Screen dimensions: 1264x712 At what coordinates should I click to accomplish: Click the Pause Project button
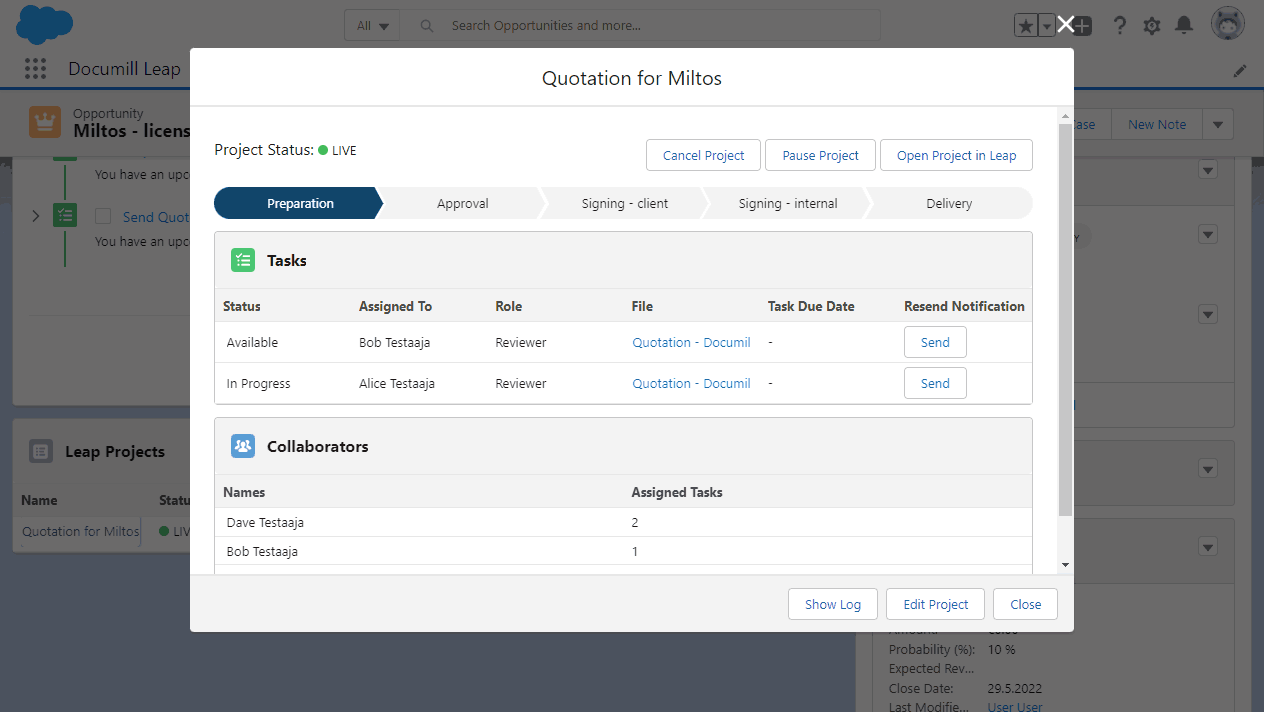[x=820, y=155]
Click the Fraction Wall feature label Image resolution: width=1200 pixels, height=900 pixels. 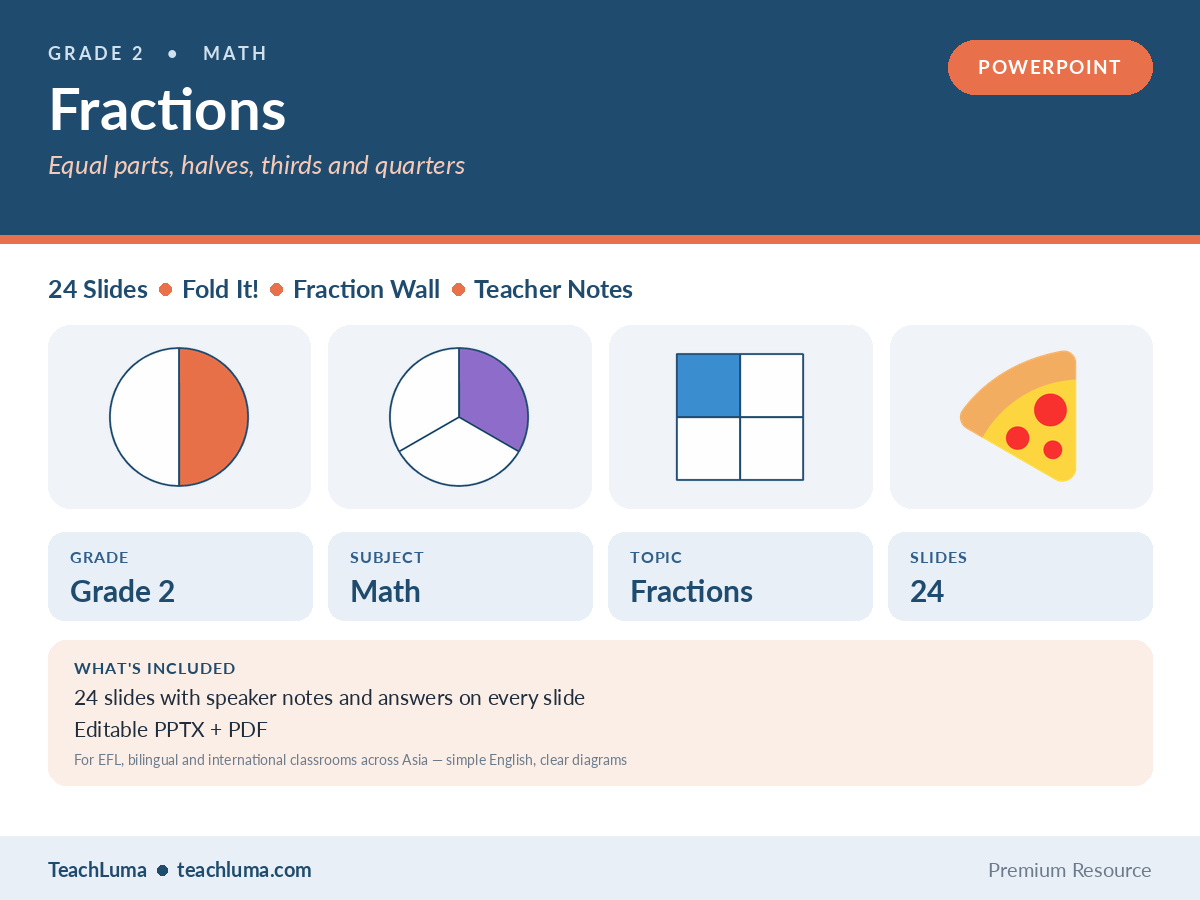(x=366, y=290)

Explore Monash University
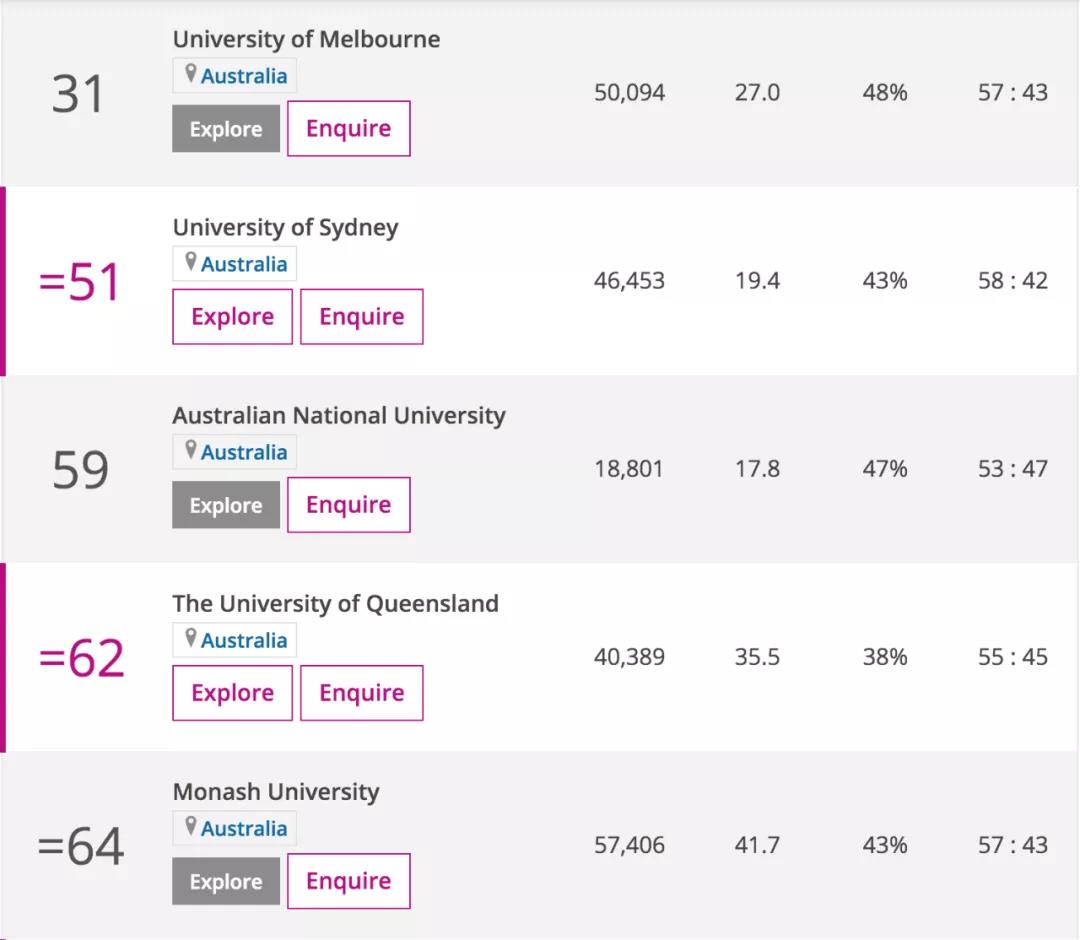point(226,881)
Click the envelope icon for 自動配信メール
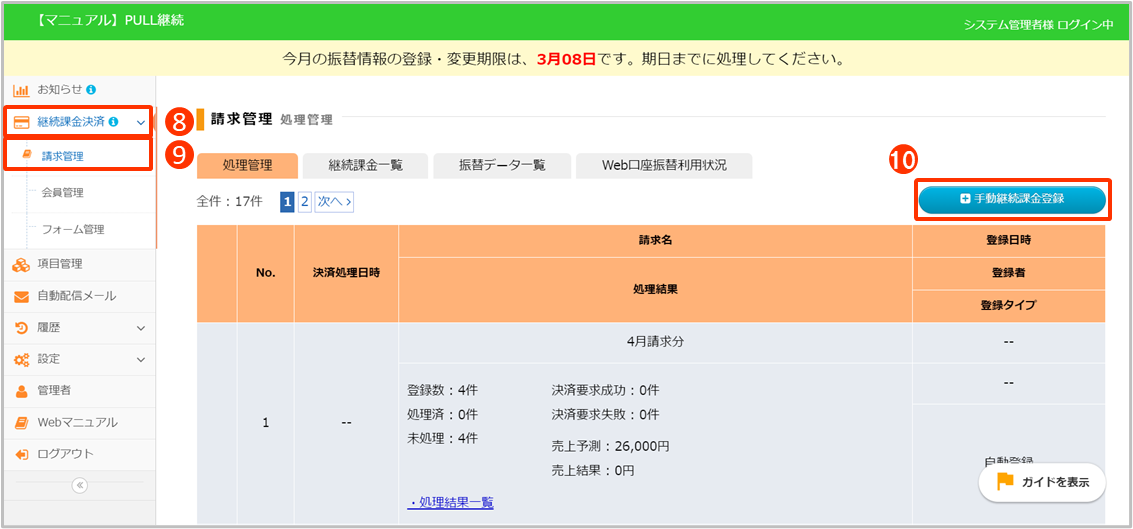The image size is (1133, 529). pos(20,296)
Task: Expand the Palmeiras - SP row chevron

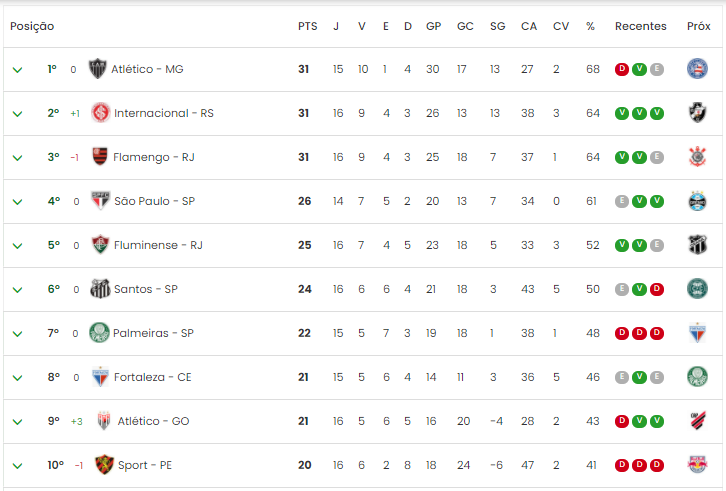Action: [18, 334]
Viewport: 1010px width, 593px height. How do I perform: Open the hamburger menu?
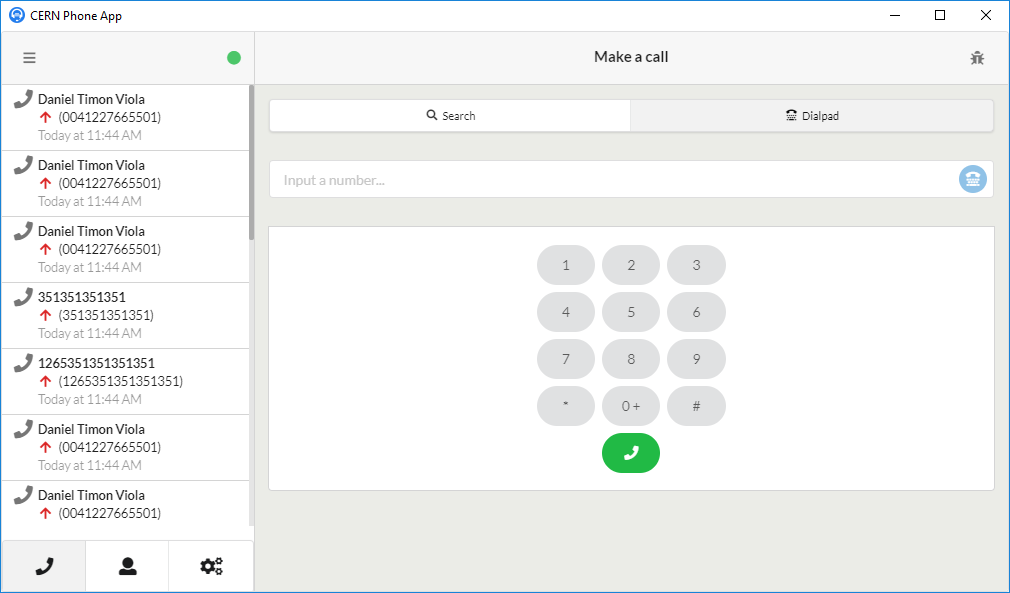click(29, 58)
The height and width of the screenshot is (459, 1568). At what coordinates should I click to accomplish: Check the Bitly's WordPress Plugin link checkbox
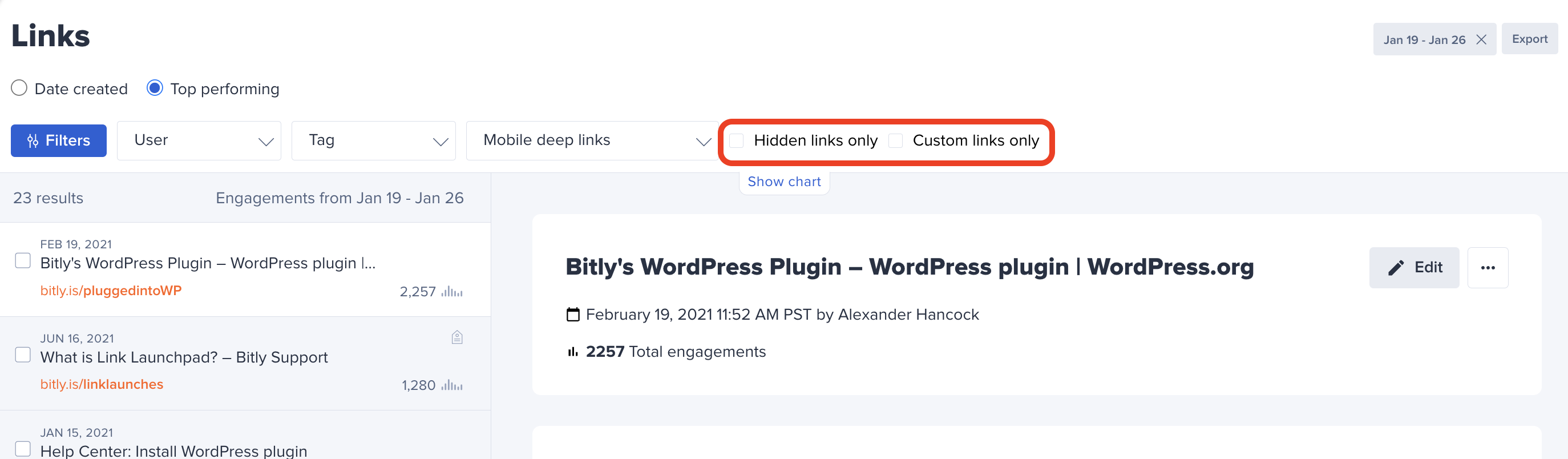click(x=22, y=260)
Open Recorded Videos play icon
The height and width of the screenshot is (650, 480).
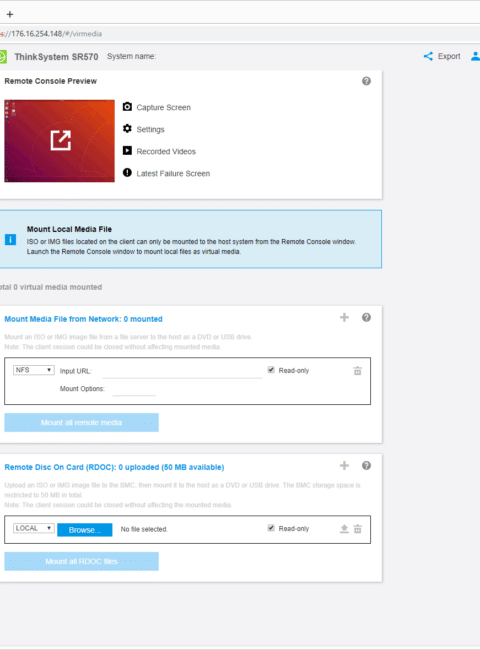pos(127,151)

__________

__What the exercise asks__. What is needed is an exact repeat of the lines from the one containing "Open Recorded Videos play icon" through the last line of the records above, both included, with pictures left out.

__Result for this task__.
Open Recorded Videos play icon
The height and width of the screenshot is (650, 480).
pos(127,151)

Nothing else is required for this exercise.